It may seem an odd or off-putting question; it may strike you as offensive. That's not my purpose. Pressing some boundaries in the interests of justice is what I'm after.
Much of the growing support for marriage equality rests on an increasingly-held assumption among those in the West that we are, as to gender-identity, born as we find and largely acknowledge ourselves to be by our late pre-teens or earlier (and, sometimes, later). We say that we are innately gay, straight, or bi-sexual.
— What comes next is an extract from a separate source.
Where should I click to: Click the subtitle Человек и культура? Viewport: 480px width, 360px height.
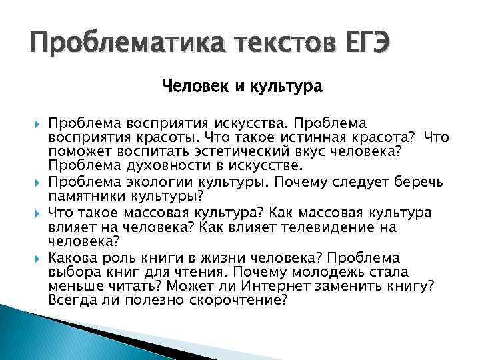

I hold with the spreading consensus that we do not choose sexual orientation; I find it a somewhat surprising and good reflection of Justice that Western European and American majorities seem to get it.
Still, I've a question:
Were there still, today, among the majority here and in Western Europe, a more than simply lingering conviction that sexual orientation is chosen, wouldn't marriage equality remain a mandate for a just society?
If we rely wholly on the born-this-way argument for the recognition of marriage rights, if we primarily anchor our demand for equality in that argument, are we not, at least in a small way, suggesting that our LGBT friends and relatives aren't fully deserving of equality under law simply by virtue of the fact that they are, as we are, adult citizens?
I'm for equality under law. It's irrelevant to me and should be to you and to the law whether or not our LGBT colleagues, companions, and relatives ever chose to be who they are.